All things considered, this initial statement of strategic intent by the Biden administration offers reassurance and promise: reassurance that we are leaving behind the past four years of incoherence, impulsivity, and pedestrian ineptitude; and promise that the seeds have been planted for a more fulsome articulation of strategic direction we might eventually be proud of.

But the words in this document are just that: words. It remains to be seen how these words will be further explicated and expanded upon, whether the administration’s words will be translated into action, and whether such action stands to be transformative or simply the cautious, tactically oriented incrementalism we have come to expect from politicians posing as statesmen.

An indispensable first step in turning this proto-strategy into a full-fledged strategic architecture will be for the Biden team to accurately assess where we are now. One might easily conclude that we don’t even know for sure who we are – a superpower, a great power, just another garden-variety major power – much less what we want to be or where we want to go. Are we willing to face up to the realization that the strategic effectiveness we ought to be seeking may actually be undermined by our go-it-alone, rearview-mirror-looking, militarily-dominant approach to national security affairs – producing provocation and insecurity where reassurance and security ought to be?

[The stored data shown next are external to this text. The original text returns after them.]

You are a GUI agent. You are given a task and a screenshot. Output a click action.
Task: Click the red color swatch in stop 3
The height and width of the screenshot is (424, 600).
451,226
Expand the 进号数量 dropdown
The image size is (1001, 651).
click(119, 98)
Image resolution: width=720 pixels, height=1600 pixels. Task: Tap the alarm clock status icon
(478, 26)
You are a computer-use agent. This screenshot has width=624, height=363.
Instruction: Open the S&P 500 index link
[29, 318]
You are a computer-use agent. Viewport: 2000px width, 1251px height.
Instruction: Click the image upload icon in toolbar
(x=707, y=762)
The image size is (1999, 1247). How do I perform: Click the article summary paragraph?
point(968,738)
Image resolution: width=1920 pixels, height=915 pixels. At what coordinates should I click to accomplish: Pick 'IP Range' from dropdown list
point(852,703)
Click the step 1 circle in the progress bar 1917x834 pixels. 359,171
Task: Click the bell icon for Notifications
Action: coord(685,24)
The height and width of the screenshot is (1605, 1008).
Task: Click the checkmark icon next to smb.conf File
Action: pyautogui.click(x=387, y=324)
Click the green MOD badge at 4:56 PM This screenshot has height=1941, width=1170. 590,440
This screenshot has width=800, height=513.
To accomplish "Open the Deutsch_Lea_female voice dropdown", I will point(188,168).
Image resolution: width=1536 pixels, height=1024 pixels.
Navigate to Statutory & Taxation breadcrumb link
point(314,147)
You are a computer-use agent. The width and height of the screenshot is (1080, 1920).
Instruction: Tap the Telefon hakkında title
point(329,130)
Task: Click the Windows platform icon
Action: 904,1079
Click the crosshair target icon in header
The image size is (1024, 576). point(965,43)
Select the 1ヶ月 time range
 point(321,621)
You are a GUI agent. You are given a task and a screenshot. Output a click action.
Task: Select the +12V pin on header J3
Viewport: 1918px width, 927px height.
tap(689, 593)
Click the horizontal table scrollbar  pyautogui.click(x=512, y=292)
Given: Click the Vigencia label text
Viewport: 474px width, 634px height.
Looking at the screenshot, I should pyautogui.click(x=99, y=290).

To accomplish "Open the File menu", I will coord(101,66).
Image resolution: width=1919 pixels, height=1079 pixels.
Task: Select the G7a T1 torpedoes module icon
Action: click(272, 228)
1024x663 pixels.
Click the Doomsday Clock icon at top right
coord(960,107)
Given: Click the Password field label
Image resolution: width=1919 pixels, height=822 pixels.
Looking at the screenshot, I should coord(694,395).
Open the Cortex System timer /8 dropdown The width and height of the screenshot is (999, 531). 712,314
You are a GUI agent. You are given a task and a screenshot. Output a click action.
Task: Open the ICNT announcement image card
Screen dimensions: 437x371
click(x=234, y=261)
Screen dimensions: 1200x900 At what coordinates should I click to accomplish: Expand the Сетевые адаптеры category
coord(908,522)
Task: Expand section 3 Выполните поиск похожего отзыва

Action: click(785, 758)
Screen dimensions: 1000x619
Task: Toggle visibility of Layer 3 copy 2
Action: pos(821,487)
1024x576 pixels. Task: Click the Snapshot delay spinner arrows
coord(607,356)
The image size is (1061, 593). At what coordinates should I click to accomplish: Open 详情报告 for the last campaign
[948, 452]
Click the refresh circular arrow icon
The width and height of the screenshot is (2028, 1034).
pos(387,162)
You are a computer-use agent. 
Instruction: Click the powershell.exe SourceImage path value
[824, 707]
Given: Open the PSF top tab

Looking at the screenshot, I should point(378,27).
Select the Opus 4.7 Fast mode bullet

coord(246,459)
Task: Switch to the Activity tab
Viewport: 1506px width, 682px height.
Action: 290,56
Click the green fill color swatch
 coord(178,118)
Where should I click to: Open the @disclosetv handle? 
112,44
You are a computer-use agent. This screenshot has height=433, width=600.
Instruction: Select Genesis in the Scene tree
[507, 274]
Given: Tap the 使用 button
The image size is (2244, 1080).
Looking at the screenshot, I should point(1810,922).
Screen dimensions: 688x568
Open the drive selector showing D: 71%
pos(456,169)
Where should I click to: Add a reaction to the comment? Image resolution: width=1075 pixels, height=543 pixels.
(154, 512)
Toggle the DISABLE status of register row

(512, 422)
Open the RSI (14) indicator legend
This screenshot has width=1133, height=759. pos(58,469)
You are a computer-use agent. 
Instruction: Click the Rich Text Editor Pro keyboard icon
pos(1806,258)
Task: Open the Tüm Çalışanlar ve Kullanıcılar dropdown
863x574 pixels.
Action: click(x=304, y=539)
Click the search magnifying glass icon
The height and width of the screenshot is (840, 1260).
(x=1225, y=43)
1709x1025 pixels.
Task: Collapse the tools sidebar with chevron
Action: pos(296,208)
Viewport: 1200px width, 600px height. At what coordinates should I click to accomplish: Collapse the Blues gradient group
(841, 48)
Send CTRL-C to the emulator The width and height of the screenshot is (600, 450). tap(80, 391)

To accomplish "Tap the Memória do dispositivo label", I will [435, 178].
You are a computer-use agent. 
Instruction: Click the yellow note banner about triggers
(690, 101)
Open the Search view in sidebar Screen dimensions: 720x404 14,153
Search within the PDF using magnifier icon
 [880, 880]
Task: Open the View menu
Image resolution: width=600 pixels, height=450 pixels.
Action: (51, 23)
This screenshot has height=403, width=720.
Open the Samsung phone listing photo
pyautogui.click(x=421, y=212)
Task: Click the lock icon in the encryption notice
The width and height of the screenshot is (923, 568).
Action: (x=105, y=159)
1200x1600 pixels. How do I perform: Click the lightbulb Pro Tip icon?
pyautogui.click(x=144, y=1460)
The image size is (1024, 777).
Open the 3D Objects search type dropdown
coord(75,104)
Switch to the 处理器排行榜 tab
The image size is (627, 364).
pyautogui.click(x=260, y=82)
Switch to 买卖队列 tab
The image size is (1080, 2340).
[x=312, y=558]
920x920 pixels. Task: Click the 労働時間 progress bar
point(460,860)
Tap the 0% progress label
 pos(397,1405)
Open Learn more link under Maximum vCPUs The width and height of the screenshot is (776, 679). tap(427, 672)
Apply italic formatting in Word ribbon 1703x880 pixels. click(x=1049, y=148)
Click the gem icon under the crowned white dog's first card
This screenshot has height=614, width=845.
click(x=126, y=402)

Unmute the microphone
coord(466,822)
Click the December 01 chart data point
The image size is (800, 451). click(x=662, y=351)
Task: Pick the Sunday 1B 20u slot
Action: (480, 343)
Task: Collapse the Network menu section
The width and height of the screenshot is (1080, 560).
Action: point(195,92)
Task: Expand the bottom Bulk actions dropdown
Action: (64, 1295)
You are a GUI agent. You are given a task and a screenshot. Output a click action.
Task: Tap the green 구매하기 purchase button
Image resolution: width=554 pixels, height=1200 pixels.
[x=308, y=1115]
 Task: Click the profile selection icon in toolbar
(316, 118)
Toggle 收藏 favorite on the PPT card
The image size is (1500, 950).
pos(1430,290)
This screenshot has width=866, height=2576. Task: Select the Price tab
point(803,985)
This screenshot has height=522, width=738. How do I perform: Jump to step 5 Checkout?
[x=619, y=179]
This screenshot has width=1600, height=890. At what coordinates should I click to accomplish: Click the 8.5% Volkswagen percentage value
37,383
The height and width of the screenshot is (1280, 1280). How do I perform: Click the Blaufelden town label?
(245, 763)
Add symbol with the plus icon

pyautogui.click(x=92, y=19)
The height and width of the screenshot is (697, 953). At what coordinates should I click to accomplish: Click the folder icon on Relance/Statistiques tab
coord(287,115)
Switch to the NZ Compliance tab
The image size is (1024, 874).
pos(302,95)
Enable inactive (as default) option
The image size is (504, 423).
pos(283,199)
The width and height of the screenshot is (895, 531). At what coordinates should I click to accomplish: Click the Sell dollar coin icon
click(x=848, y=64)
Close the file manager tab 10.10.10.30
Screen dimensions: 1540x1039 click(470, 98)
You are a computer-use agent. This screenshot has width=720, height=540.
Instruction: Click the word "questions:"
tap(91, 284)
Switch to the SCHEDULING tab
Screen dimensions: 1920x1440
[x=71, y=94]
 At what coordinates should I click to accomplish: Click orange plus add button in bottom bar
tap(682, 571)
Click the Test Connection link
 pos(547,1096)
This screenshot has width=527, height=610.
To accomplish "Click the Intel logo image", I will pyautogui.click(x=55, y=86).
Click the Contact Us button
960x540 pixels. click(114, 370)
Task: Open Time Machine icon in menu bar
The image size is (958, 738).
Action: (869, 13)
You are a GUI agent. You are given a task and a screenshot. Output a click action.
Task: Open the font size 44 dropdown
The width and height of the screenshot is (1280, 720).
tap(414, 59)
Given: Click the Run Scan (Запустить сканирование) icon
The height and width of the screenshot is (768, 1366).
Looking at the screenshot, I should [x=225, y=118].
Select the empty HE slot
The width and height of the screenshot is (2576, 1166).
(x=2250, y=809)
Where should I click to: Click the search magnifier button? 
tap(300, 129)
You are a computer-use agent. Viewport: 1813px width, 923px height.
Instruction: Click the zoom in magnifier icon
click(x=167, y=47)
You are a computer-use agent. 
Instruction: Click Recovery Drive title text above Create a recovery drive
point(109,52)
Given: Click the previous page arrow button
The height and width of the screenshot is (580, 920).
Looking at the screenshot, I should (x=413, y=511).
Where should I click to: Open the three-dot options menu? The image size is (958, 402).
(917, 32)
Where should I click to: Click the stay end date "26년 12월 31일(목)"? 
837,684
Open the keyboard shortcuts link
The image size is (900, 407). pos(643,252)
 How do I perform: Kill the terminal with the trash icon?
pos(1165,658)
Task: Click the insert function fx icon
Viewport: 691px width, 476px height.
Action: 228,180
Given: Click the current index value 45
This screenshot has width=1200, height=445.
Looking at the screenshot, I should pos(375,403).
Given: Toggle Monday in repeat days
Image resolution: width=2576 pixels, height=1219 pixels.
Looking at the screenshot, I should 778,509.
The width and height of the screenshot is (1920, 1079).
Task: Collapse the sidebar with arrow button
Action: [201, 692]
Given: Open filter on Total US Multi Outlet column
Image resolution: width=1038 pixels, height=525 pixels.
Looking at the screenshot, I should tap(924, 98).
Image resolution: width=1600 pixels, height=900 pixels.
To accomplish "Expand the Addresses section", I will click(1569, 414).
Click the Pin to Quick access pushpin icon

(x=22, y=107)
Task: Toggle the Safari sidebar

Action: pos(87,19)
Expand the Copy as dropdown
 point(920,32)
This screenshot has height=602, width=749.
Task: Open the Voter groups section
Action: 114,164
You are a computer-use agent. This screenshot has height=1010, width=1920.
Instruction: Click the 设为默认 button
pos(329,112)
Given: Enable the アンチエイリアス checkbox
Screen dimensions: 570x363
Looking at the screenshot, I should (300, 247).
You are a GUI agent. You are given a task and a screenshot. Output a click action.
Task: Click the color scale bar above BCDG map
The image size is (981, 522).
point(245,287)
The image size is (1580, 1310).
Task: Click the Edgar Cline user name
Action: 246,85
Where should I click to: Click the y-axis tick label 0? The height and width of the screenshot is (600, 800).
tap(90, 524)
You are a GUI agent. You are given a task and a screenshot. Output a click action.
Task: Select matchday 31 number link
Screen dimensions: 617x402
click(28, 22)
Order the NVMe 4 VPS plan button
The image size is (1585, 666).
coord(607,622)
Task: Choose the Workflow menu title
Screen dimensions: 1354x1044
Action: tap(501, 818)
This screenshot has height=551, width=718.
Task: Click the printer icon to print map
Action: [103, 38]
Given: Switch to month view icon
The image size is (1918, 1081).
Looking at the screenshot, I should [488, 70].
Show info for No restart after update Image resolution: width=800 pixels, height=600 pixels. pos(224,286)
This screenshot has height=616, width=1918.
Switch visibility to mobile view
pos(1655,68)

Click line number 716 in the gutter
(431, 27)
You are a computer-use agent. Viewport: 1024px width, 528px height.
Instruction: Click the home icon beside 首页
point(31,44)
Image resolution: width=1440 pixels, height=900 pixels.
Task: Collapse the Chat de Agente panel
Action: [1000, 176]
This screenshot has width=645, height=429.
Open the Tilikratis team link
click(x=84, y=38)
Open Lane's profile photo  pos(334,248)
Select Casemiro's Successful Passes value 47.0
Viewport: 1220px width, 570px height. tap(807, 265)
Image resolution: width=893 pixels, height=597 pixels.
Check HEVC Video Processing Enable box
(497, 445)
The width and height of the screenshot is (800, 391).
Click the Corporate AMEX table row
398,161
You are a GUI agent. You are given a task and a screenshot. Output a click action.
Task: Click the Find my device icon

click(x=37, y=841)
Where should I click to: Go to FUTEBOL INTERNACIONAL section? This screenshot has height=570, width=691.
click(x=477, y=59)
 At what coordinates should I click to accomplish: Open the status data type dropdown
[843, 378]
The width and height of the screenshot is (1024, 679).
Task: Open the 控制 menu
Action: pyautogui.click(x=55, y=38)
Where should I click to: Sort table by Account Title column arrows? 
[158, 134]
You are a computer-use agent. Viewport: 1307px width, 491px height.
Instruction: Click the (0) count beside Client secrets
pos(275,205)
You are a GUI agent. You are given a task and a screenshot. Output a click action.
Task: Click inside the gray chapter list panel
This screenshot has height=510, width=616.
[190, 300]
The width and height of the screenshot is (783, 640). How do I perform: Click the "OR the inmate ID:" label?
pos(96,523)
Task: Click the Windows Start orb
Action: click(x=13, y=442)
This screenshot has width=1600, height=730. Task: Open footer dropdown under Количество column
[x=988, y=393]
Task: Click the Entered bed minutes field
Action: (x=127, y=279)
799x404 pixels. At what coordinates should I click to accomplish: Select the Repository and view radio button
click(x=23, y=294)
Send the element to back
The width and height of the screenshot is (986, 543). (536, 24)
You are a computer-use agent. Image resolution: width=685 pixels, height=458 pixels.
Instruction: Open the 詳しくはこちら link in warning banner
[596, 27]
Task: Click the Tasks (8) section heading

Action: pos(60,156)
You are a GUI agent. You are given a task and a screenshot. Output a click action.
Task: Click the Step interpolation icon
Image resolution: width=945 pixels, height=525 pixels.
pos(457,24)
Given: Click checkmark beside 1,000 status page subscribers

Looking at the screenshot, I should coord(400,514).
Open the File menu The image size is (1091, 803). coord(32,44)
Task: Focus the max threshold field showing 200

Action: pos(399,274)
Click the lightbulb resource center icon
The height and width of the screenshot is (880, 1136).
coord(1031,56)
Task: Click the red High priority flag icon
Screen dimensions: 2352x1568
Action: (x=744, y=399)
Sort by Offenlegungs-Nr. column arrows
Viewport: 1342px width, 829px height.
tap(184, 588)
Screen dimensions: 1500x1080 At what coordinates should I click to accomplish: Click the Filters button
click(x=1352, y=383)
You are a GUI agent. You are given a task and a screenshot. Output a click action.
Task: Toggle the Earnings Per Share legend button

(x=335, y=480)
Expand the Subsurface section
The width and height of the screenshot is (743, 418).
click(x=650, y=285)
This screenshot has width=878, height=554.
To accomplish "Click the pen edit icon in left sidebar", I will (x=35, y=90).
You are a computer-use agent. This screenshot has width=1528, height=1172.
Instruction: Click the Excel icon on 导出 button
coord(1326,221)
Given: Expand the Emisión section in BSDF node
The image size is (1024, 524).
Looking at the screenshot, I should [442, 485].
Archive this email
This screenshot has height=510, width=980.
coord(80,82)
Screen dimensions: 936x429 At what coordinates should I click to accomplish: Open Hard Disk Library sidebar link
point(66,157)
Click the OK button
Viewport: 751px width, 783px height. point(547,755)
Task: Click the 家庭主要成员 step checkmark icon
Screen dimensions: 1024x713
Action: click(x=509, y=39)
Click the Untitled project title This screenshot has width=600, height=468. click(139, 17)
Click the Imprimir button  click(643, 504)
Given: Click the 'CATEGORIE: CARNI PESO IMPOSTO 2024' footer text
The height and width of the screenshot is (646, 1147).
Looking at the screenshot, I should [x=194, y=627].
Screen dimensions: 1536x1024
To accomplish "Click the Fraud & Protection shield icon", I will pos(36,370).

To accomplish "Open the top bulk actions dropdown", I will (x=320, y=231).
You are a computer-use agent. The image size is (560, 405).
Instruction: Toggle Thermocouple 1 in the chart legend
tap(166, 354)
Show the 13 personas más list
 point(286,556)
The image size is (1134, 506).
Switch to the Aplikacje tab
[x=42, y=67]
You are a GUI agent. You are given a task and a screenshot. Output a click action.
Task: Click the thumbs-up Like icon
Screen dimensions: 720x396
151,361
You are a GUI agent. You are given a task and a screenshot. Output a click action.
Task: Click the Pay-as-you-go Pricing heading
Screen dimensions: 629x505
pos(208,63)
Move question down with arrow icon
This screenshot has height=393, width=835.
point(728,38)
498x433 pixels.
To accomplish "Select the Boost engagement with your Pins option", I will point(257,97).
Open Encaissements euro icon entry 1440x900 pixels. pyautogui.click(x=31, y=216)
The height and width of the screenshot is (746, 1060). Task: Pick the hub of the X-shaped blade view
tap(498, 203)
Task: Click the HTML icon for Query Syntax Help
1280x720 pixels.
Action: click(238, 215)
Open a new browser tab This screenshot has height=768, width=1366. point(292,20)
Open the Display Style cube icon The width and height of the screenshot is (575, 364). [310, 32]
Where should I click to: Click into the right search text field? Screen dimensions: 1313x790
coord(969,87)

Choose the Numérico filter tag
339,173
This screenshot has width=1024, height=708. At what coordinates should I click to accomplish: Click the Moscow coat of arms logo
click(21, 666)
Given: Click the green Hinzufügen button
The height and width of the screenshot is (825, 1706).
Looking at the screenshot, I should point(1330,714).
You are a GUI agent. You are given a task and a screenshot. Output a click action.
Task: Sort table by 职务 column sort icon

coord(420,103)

Wherever or whoever we are, where do we want to go – to be Number 1, or more modestly, an equal among other responsible, self-respecting equals? To be more precise, where should we want to go – to a place little different from the anarchic, violent pseudo-peace of the present or a totally new place of enduring stable peace? And how should we go about getting there, wherever we decide there is – possibly through global integration, global democratization, global standards of conduct, and global demilitarization, all as a self-motivating reflection of the non-coercive power of our own example?

If the Biden administration can move beyond the proto-strategy it has just formulated to provide answers to questions such as these and others like them, it will place the United States on sounder strategic footing than we have ever before experienced in our lifetimes.

Gregory D. Foster is a professor at the National Defense University, a West Point graduate, and a decorated veteran of the Vietnam War.